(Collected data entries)
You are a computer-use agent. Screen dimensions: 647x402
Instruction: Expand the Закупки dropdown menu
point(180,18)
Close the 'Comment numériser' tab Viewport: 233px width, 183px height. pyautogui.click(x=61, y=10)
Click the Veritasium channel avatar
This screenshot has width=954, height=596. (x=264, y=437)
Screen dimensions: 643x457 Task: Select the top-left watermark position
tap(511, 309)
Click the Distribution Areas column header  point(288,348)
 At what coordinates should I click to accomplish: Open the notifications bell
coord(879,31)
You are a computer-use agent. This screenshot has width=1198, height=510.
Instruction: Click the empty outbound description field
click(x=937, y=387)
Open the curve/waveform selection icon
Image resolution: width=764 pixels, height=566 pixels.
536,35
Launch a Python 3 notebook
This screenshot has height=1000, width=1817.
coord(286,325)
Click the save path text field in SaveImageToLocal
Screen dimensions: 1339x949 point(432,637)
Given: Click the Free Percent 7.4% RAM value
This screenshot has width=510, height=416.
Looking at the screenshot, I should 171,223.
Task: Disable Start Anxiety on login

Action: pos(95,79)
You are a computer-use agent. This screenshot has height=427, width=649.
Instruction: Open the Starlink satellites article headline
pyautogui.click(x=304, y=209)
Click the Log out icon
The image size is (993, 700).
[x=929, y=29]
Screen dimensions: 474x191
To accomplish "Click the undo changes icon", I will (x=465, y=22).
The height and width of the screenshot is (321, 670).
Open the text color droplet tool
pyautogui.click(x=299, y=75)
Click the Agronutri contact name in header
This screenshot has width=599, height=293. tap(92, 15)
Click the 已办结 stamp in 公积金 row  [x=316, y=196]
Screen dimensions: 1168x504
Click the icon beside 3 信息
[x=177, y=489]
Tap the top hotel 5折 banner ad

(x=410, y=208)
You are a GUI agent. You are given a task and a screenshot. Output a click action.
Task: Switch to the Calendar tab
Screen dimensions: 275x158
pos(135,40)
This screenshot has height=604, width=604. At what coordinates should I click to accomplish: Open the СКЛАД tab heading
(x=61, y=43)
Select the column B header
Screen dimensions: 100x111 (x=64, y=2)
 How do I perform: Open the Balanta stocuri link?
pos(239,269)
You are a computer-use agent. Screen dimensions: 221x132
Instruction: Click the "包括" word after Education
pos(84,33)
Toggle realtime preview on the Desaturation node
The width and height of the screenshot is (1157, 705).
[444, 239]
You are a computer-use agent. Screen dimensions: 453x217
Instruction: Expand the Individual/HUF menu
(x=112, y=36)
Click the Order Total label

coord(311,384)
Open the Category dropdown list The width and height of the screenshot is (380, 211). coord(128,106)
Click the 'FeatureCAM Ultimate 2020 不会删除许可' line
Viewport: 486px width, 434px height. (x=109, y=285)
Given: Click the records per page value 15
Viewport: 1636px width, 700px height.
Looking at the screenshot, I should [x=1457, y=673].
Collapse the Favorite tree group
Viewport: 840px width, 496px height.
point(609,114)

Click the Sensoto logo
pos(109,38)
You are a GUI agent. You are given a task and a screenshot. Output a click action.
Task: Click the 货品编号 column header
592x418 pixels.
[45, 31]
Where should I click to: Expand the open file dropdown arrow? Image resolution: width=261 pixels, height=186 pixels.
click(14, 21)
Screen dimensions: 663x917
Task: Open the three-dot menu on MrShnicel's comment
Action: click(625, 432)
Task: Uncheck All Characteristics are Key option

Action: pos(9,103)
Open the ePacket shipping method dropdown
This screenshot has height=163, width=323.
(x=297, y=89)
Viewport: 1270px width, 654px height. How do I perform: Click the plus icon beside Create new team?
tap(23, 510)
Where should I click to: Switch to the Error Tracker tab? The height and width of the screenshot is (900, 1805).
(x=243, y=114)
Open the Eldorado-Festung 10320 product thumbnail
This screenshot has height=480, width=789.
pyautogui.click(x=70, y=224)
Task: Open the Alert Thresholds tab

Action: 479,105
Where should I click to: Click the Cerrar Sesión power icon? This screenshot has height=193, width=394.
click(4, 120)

### What is being asked
Transcribe the data exactly.

### Output
You are a computer-use agent. Screen dimensions: 647x402
Instruction: Expand the Закупки dropdown menu
point(180,18)
Close the 'Comment numériser' tab Viewport: 233px width, 183px height. pyautogui.click(x=61, y=10)
Click the Veritasium channel avatar
This screenshot has width=954, height=596. (x=264, y=437)
Screen dimensions: 643x457 Task: Select the top-left watermark position
tap(511, 309)
Click the Distribution Areas column header  point(288,348)
 At what coordinates should I click to accomplish: Open the notifications bell
coord(879,31)
You are a computer-use agent. This screenshot has width=1198, height=510.
Instruction: Click the empty outbound description field
click(x=937, y=387)
Open the curve/waveform selection icon
Image resolution: width=764 pixels, height=566 pixels.
536,35
Launch a Python 3 notebook
This screenshot has height=1000, width=1817.
coord(286,325)
Click the save path text field in SaveImageToLocal
Screen dimensions: 1339x949 point(432,637)
Given: Click the Free Percent 7.4% RAM value
This screenshot has width=510, height=416.
Looking at the screenshot, I should 171,223.
Task: Disable Start Anxiety on login

Action: pos(95,79)
You are a computer-use agent. This screenshot has height=427, width=649.
Instruction: Open the Starlink satellites article headline
pyautogui.click(x=304, y=209)
Click the Log out icon
The image size is (993, 700).
[x=929, y=29]
Screen dimensions: 474x191
To accomplish "Click the undo changes icon", I will (x=465, y=22).
The height and width of the screenshot is (321, 670).
Open the text color droplet tool
pyautogui.click(x=299, y=75)
Click the Agronutri contact name in header
This screenshot has width=599, height=293. tap(92, 15)
Click the 已办结 stamp in 公积金 row  [x=316, y=196]
Screen dimensions: 1168x504
Click the icon beside 3 信息
[x=177, y=489]
Tap the top hotel 5折 banner ad

(x=410, y=208)
You are a GUI agent. You are given a task and a screenshot. Output a click action.
Task: Switch to the Calendar tab
Screen dimensions: 275x158
pos(135,40)
This screenshot has height=604, width=604. At what coordinates should I click to accomplish: Open the СКЛАД tab heading
(x=61, y=43)
Select the column B header
Screen dimensions: 100x111 (x=64, y=2)
 How do I perform: Open the Balanta stocuri link?
pos(239,269)
You are a computer-use agent. Screen dimensions: 221x132
Instruction: Click the "包括" word after Education
pos(84,33)
Toggle realtime preview on the Desaturation node
The width and height of the screenshot is (1157, 705).
[444, 239]
You are a computer-use agent. Screen dimensions: 453x217
Instruction: Expand the Individual/HUF menu
(x=112, y=36)
Click the Order Total label

coord(311,384)
Open the Category dropdown list The width and height of the screenshot is (380, 211). coord(128,106)
Click the 'FeatureCAM Ultimate 2020 不会删除许可' line
Viewport: 486px width, 434px height. (x=109, y=285)
Given: Click the records per page value 15
Viewport: 1636px width, 700px height.
Looking at the screenshot, I should [x=1457, y=673].
Collapse the Favorite tree group
Viewport: 840px width, 496px height.
point(609,114)

Click the Sensoto logo
pos(109,38)
You are a GUI agent. You are given a task and a screenshot. Output a click action.
Task: Click the 货品编号 column header
592x418 pixels.
[45, 31]
Where should I click to: Expand the open file dropdown arrow? Image resolution: width=261 pixels, height=186 pixels.
click(14, 21)
Screen dimensions: 663x917
Task: Open the three-dot menu on MrShnicel's comment
Action: click(625, 432)
Task: Uncheck All Characteristics are Key option

Action: pos(9,103)
Open the ePacket shipping method dropdown
This screenshot has height=163, width=323.
(x=297, y=89)
Viewport: 1270px width, 654px height. How do I perform: Click the plus icon beside Create new team?
tap(23, 510)
Where should I click to: Switch to the Error Tracker tab? The height and width of the screenshot is (900, 1805).
(x=243, y=114)
Open the Eldorado-Festung 10320 product thumbnail
This screenshot has height=480, width=789.
pyautogui.click(x=70, y=224)
Task: Open the Alert Thresholds tab

Action: 479,105
Where should I click to: Click the Cerrar Sesión power icon? This screenshot has height=193, width=394.
click(4, 120)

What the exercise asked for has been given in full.